Being Worthy

by Joy Monger

 

 

In the past I’ve been that person that yells “I LOVE YOU!” but I really meant “PLEASE LOVE ME!”.  I was that naked person without a shirt that Ms. Angelou warned you about.

I’m not so certain anymore that the people I dated in the past were the “bad guys” I made them out to be, but maybe just normal guys who dated a really insecure person (me).  I’m still pretty sure they were really lame; did I mention one of them broke into my house and ate all my toast after breaking up with me, (click here to read about that one) but I now realize I also played a part in our demise.

If I had honored myself enough to just walk away, my toast never would have been stolen. Literally and metaphorically.

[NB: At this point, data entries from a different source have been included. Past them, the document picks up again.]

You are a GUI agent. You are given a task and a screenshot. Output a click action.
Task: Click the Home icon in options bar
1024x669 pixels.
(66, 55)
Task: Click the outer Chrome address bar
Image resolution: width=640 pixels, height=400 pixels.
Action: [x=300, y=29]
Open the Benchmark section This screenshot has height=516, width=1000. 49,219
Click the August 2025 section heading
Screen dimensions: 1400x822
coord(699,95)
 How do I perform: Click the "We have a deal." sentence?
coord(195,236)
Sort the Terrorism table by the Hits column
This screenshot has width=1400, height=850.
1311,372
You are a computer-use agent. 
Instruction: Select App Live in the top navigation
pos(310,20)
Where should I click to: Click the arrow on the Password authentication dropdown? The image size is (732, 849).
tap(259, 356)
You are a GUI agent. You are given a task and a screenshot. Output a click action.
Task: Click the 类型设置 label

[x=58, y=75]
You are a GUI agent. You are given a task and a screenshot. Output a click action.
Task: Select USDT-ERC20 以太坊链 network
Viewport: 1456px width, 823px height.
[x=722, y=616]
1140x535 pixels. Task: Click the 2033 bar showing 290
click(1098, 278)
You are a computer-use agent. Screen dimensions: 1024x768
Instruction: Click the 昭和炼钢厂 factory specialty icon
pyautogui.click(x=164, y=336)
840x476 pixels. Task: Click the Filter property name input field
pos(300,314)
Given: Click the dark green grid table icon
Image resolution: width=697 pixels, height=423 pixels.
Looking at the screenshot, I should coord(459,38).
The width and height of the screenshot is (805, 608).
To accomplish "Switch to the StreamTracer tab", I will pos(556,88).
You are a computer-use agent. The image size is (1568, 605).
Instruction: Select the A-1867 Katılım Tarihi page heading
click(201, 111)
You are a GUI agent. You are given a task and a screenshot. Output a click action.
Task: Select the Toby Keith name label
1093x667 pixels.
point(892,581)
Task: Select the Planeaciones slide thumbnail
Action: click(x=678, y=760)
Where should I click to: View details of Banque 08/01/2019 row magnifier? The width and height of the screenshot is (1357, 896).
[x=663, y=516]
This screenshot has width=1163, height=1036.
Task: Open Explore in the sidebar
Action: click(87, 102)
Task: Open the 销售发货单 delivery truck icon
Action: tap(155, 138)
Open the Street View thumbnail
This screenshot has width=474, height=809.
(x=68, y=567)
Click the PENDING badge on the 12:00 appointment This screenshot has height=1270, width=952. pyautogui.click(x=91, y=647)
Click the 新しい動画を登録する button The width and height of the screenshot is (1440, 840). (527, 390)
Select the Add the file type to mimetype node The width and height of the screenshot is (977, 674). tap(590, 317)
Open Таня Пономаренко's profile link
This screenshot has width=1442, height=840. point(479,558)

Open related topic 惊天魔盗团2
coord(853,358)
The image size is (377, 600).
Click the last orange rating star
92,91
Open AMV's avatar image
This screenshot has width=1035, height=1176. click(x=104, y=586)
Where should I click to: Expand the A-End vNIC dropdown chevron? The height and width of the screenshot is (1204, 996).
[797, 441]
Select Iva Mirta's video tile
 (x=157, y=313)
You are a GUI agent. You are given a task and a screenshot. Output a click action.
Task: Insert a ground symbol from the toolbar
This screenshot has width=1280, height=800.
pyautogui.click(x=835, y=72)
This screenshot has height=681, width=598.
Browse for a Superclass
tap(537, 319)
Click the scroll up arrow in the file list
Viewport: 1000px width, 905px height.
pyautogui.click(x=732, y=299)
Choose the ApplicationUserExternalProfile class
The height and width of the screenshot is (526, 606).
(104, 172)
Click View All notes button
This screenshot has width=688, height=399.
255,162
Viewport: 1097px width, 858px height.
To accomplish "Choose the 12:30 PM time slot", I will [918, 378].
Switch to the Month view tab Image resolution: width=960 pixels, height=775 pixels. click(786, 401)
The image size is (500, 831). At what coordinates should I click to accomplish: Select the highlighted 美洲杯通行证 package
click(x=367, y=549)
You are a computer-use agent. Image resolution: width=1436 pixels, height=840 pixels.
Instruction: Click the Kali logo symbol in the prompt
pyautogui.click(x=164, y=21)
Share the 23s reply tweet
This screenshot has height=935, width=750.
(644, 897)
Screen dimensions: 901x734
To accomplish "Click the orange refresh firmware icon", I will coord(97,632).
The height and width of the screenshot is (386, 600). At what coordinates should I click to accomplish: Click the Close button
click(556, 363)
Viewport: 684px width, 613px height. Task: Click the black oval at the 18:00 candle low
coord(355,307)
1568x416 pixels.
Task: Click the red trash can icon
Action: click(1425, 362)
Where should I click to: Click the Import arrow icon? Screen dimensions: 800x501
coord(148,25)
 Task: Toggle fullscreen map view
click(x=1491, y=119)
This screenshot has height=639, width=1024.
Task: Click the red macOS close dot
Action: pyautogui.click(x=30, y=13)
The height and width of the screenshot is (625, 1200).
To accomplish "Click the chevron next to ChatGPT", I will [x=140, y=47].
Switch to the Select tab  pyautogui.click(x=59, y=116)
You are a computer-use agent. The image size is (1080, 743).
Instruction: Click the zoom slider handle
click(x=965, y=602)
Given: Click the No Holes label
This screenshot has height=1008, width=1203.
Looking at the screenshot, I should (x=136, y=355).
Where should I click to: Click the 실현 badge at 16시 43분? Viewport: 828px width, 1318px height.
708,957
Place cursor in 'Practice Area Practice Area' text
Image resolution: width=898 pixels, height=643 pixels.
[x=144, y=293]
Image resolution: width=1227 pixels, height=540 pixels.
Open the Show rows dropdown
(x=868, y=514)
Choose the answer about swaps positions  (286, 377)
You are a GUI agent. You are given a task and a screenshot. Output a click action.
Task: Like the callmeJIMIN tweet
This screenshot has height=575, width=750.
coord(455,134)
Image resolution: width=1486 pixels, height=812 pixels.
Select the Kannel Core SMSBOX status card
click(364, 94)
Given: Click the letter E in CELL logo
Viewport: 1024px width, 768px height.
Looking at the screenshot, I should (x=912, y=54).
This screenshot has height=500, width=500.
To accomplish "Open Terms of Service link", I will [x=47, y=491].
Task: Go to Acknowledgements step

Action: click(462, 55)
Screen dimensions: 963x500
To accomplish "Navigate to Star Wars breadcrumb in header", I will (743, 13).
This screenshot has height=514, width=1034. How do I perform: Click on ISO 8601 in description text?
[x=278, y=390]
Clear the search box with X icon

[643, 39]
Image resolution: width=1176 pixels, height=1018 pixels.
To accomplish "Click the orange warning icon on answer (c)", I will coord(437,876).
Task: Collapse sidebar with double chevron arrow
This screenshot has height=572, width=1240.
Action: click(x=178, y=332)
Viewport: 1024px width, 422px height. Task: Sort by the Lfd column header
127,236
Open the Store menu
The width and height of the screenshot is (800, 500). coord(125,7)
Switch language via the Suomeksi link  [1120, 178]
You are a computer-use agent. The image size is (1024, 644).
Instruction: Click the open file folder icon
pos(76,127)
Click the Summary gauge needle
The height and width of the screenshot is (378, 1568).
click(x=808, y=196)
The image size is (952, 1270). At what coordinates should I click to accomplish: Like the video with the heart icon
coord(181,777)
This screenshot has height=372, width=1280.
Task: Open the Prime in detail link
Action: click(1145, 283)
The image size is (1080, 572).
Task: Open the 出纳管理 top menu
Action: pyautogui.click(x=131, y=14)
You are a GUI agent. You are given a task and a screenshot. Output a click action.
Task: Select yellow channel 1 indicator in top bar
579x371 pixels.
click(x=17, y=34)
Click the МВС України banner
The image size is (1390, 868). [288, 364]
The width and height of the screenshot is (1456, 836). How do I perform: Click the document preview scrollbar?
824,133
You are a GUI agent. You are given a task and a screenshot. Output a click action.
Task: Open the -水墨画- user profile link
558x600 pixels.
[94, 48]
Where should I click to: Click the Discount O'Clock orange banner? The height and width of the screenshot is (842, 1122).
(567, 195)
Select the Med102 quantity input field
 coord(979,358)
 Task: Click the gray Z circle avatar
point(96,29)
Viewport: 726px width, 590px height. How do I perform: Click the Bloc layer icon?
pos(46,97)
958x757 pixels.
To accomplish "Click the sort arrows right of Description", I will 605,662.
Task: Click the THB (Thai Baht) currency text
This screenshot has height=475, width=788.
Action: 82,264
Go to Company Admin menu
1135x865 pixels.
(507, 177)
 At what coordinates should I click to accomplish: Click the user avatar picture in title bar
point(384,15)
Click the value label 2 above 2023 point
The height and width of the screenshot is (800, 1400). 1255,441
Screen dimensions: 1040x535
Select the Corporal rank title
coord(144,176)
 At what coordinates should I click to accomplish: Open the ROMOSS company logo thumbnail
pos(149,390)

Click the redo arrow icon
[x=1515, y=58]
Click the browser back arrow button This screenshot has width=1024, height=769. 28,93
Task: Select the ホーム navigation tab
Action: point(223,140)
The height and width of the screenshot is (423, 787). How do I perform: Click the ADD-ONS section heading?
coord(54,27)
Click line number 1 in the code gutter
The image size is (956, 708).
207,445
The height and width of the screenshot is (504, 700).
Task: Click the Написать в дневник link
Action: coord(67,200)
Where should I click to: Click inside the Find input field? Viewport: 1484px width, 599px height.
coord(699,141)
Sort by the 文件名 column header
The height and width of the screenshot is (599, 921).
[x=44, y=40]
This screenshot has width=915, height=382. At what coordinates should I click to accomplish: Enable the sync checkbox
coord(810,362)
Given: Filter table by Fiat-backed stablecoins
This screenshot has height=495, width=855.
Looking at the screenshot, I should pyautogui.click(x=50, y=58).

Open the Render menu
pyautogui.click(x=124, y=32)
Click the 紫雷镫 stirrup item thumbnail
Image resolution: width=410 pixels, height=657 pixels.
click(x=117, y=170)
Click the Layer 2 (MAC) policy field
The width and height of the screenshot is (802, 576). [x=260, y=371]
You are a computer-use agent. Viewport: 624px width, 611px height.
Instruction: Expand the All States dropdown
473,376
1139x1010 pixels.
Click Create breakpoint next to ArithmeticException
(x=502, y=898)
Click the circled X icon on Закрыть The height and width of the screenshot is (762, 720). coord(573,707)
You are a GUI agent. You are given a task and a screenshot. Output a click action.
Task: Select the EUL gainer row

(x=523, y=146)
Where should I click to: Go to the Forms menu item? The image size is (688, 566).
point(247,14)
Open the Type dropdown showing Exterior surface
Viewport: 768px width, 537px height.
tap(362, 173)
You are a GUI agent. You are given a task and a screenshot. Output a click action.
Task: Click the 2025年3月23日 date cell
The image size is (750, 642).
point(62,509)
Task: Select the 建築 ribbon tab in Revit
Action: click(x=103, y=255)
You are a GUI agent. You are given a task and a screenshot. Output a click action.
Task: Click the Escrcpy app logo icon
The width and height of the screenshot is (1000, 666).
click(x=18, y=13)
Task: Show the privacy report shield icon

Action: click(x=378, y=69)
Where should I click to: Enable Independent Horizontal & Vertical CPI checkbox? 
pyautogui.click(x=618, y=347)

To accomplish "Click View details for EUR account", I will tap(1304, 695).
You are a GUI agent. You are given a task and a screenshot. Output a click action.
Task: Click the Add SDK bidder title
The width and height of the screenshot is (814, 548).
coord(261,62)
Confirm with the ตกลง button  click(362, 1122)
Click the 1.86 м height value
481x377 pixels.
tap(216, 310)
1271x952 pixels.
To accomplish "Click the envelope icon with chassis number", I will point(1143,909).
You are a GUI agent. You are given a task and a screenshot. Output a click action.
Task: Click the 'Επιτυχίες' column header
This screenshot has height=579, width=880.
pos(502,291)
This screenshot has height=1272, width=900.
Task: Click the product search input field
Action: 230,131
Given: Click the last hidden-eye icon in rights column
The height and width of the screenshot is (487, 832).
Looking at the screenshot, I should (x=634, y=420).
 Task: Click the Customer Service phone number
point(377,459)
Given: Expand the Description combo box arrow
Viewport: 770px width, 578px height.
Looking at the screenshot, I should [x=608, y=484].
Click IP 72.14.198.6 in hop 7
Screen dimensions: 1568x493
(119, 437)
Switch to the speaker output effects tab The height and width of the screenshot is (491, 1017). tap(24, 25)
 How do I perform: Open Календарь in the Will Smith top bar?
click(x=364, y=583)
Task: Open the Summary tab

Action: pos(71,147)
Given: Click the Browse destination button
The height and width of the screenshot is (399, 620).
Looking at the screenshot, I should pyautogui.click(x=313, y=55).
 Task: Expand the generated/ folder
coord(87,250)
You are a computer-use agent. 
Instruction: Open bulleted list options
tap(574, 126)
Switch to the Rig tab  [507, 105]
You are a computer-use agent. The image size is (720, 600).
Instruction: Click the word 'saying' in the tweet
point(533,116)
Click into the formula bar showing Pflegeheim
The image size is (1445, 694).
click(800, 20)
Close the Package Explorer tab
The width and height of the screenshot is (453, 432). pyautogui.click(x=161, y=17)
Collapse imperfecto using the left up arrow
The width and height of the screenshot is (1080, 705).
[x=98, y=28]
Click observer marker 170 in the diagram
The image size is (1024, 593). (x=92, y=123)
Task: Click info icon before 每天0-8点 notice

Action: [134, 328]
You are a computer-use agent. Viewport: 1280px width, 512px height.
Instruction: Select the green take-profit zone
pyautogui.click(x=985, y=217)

Sometimes it’s still a struggle for me to consider myself “worthy” of love. So I push buttons, test the boundaries, I yell “I Love You!” just to hear it said back to me. In the beginning of my current relationship I would say things like “I’m not sure this is going to work” when I really meant “I’M SCARED! Hold me like a child and tell me it’s all going to be okay.”  I don’t do that as much anymore.

Mostly I know in my bones that, though flawed, I am a good person who deserves good love. And when I say “I Love You” it’s because I really do love me, and I love you, and most of all, I love us.

But I still like it when you hold me like a child.